Course Information
- 2024-25
- CID214
- 5-Year B.A., LL.B. (Hons.), 3-Year LL.B. (Hons.), LL.M., Master's Programme in Public Policy
- III, IV, V
- Jul 2024
- Elective Course
The course follows a chronological sequence and takes a combination of approaches to include concepts, narrative history and with a strong focus on the major themes that have animated, driven and made Indian democracy the world’s largest, and most diverse and contentious democracy.
A primary focus will be an interrogation of India’s experiments and remaking of some of the biggest questions of global political modernity. These include affirmative action and social justice, linguistic diversity, territorial sovereignty, religious and cultural recognition, and the ways ideologies were thought anew in India. Scholars writing in the last four decades have consistently described Indian democracy as in a state of crisis,
but this course seeks instead to understand this ‘crisis’ in terms of the often conflictual democratization of Indian society, and to understand how conflict and crisis, in this sense, is generative of democratic change.
By highlighting the role of ideas in driving historical change in India, the course will explore important thinkers of India’s political modernity, including but not limited to prominent figures such as Jawaharlal Nehru and B.R. Ambedkar. While most scholarship has approached India as a ‘culture’ or ‘society,’ this course will explore India as a locus of the generative and transformative potential of political ideas and their impact in making India an enduring if contested democracy.
The course develops new perspectives on the history of democracy and the Indian remaking of twentieth century ideologies including socialism and conservatism.
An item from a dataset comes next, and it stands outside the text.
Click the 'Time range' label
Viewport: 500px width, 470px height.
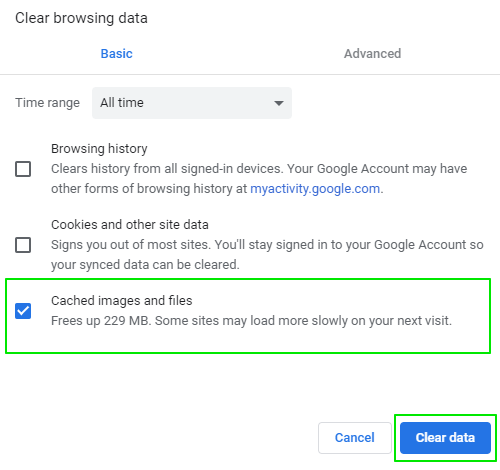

The power of narrative and personality will be further contextualised as the key themes of gender, violence, corruption and the role of liberalisation of the economy and the law will be studied in detail.
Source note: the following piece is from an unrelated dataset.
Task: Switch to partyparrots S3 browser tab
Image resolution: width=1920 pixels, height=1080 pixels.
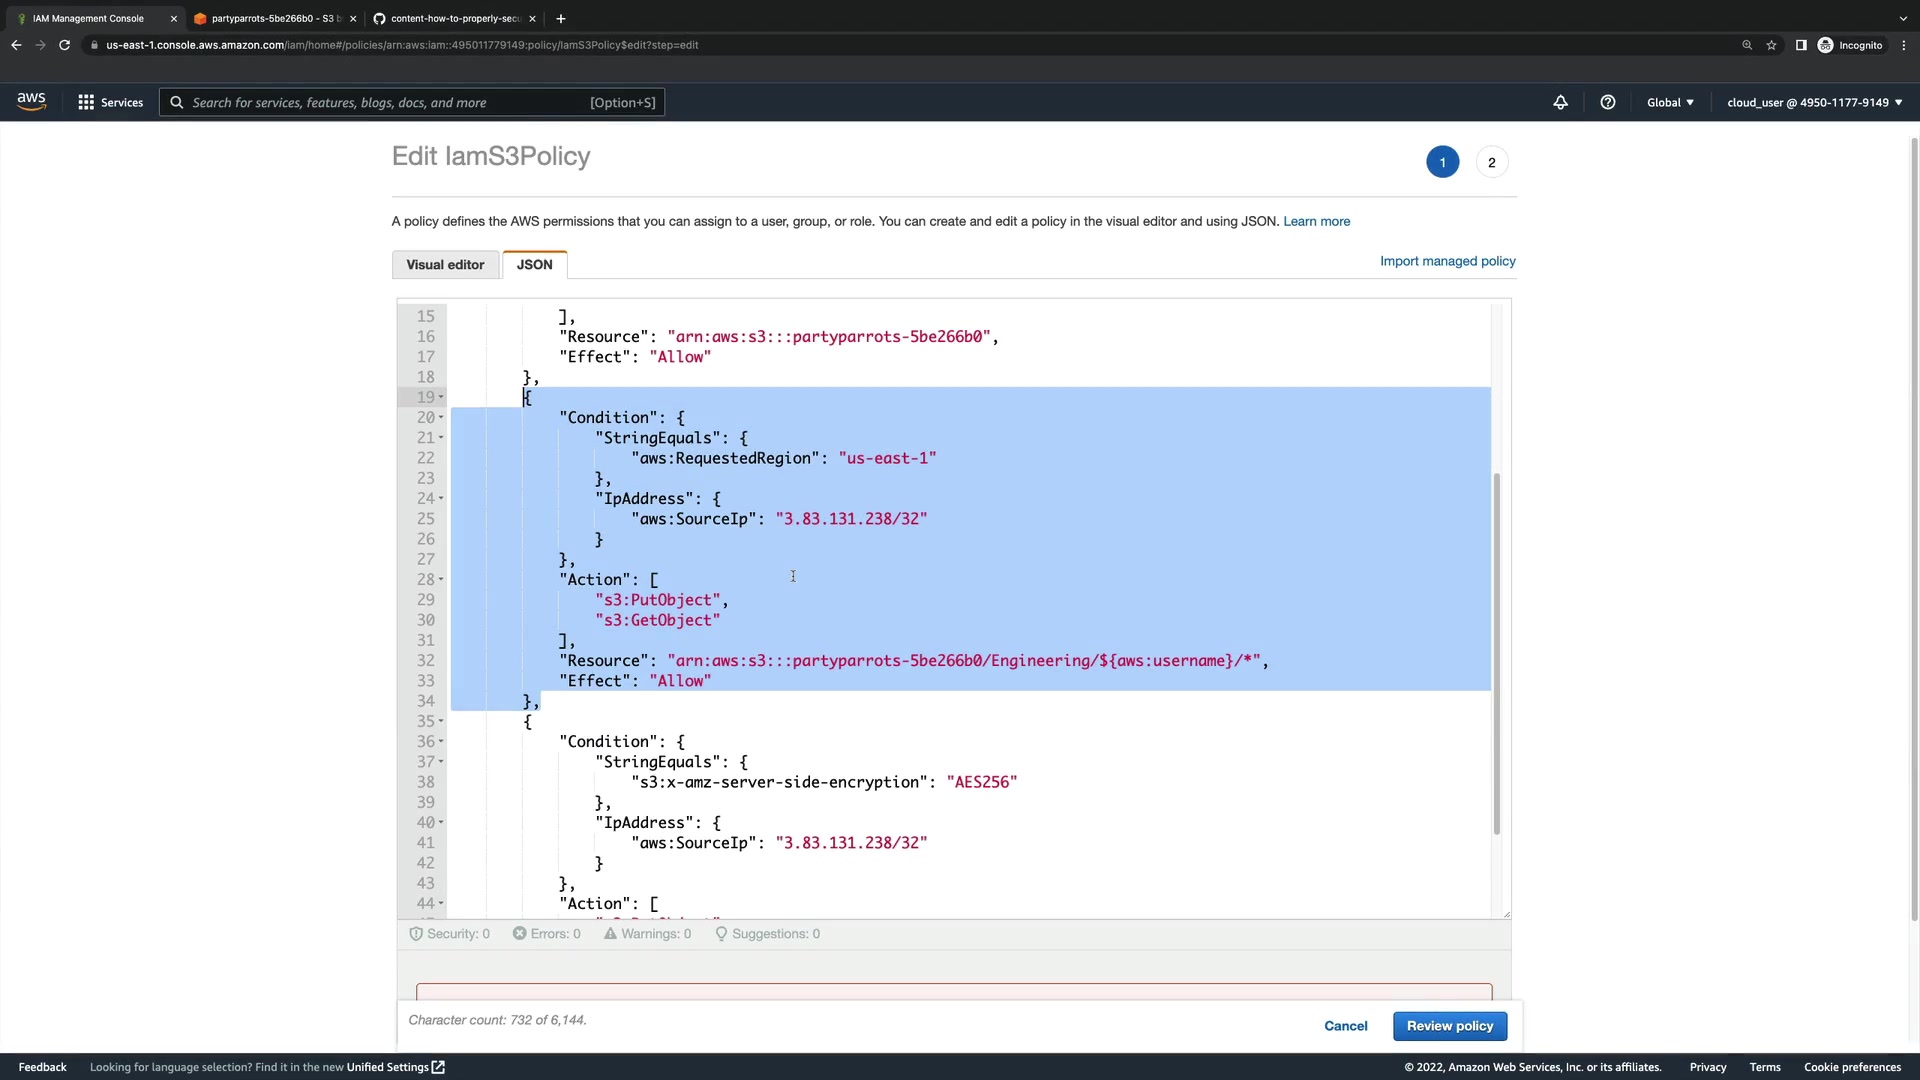Action: click(272, 18)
India boasts one of the highest levels of voter action in the world and the state is an important site of democratic competition that have unsurprisingly held the attention of scholars — primarily anthropologists and political scientists — of Indian democracy. In a departure from those approaches, this paper takes a historical approach to explore the life and nature of democracy beyond elections and the state in India. The mass anti-colonial mobilizations of the interwar period informed and, in many ways made possible the radical and ambitious project of republican democracy. Further, the Constitution of India adopted in 1950 to inaugurate and found the Republic has had lasting consequences for democracy, both in regard to the state and society. The role of new political parties, the Supreme Court, elites, political leadership and mobilizations, press, campaigns and election manifesto rhetoric will be explored in this Paper.
You will be expected to read approximately 100-125 pages a week.